WHAT YOU HAVE TO DO: Go to the line containing "Open the blurred avatar of last replier" in the records below and retype from there through the final line, exactly.

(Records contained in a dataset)
+ + + + + + +
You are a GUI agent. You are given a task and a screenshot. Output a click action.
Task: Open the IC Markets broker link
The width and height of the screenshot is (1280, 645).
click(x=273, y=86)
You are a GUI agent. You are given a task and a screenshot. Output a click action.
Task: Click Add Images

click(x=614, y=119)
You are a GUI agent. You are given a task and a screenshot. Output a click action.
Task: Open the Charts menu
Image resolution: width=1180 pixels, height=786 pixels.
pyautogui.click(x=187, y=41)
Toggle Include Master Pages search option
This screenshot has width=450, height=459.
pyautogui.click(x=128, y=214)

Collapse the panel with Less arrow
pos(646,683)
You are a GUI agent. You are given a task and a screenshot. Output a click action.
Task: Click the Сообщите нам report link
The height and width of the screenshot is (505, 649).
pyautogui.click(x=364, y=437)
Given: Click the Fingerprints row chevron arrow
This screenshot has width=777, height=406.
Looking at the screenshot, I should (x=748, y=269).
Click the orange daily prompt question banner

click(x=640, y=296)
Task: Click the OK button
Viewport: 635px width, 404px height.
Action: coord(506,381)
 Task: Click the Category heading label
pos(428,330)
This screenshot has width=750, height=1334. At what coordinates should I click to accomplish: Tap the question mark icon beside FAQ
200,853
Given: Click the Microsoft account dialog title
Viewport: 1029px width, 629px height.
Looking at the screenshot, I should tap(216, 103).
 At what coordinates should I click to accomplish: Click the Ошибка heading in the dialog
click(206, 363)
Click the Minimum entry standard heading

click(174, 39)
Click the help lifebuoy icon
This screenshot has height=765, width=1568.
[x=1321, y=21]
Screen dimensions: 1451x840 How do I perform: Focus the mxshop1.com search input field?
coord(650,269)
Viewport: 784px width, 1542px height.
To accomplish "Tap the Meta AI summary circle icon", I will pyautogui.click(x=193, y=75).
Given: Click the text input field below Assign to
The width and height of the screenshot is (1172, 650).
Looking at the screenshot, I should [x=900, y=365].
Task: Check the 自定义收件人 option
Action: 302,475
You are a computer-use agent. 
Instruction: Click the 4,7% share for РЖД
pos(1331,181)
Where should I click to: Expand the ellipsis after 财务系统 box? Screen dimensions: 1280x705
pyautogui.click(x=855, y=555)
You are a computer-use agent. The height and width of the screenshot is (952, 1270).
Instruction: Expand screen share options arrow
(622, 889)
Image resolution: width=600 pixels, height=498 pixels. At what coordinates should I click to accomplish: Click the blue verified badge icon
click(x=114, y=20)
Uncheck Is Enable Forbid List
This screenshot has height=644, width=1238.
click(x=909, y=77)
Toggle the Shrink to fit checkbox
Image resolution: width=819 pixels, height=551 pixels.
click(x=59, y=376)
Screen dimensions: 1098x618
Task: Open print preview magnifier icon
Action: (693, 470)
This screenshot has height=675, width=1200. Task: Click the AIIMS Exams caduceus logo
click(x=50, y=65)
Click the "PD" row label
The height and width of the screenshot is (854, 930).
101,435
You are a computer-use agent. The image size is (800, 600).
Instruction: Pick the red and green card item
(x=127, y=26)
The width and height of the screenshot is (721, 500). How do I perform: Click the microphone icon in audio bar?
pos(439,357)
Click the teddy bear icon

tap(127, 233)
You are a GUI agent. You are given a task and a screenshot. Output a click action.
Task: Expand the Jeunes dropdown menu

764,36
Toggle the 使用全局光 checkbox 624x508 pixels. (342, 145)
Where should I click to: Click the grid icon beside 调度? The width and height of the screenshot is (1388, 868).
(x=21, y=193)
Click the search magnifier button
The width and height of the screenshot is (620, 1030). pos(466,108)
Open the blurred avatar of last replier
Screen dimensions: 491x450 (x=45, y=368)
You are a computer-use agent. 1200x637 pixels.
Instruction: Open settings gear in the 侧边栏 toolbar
+ + + + + + +
ANSWER BELOW:
Open the blurred avatar of last replier
Screen dimensions: 491x450 (x=45, y=368)
You are a computer-use agent. 1200x637 pixels.
Instruction: Open settings gear in the 侧边栏 toolbar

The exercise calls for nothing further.